[Start of Attachment]

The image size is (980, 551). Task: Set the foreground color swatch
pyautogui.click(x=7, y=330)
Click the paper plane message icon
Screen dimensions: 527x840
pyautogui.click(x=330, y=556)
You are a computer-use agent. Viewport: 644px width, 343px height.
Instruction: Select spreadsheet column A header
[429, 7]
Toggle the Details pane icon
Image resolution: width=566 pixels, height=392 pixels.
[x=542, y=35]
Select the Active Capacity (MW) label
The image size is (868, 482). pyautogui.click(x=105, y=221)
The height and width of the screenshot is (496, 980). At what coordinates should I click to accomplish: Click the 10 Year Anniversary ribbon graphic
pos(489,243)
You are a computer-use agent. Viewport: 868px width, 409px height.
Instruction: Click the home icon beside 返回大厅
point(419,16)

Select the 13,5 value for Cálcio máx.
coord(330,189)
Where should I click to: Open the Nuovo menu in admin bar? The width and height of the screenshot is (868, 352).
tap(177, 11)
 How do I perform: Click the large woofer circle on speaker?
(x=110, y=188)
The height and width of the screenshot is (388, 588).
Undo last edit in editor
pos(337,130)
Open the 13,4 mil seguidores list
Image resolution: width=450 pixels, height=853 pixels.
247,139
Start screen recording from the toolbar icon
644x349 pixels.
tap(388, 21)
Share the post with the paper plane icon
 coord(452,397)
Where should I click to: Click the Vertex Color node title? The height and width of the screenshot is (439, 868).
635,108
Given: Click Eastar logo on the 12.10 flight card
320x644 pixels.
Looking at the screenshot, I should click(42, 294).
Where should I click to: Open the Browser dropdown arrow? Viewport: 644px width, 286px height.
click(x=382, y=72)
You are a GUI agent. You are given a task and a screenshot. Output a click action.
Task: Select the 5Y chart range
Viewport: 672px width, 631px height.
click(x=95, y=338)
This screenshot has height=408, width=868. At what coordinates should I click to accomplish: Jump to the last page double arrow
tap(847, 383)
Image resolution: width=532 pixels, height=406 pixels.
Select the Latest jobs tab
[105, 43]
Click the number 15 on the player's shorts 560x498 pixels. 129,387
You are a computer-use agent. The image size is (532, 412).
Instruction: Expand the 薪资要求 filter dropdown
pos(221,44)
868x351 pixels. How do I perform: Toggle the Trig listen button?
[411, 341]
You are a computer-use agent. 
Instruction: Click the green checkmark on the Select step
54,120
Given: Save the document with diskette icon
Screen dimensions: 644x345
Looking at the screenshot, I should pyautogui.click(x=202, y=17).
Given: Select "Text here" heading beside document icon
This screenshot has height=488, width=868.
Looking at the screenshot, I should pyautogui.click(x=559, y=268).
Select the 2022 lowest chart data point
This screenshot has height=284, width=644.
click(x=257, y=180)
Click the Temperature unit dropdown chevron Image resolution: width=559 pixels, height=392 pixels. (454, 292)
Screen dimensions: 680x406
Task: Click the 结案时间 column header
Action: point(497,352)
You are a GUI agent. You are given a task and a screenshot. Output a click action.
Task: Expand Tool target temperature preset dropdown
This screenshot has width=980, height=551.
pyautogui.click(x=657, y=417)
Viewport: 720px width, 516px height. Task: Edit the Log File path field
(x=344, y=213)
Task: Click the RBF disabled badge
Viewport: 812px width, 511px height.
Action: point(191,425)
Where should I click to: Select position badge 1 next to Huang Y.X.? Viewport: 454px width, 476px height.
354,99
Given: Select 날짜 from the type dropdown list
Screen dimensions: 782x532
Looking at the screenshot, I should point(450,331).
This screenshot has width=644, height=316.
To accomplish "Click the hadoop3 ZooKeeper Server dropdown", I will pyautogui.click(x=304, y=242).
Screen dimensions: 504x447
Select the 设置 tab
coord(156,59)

[End of Attachment]

Search the data for the string "agent" and copy out every line where it is found.

You are a computer-use agent. Viewport: 644px width, 343px height.
You are a computer-use agent. Viewport: 868px width, 409px height.
You are a GUI agent. You are given a task and a screenshot. Output a click action.
You are a computer-use agent. The image size is (532, 412).
You are a computer-use agent. 
You are a GUI agent. You are given a task and a screenshot. Output a click action.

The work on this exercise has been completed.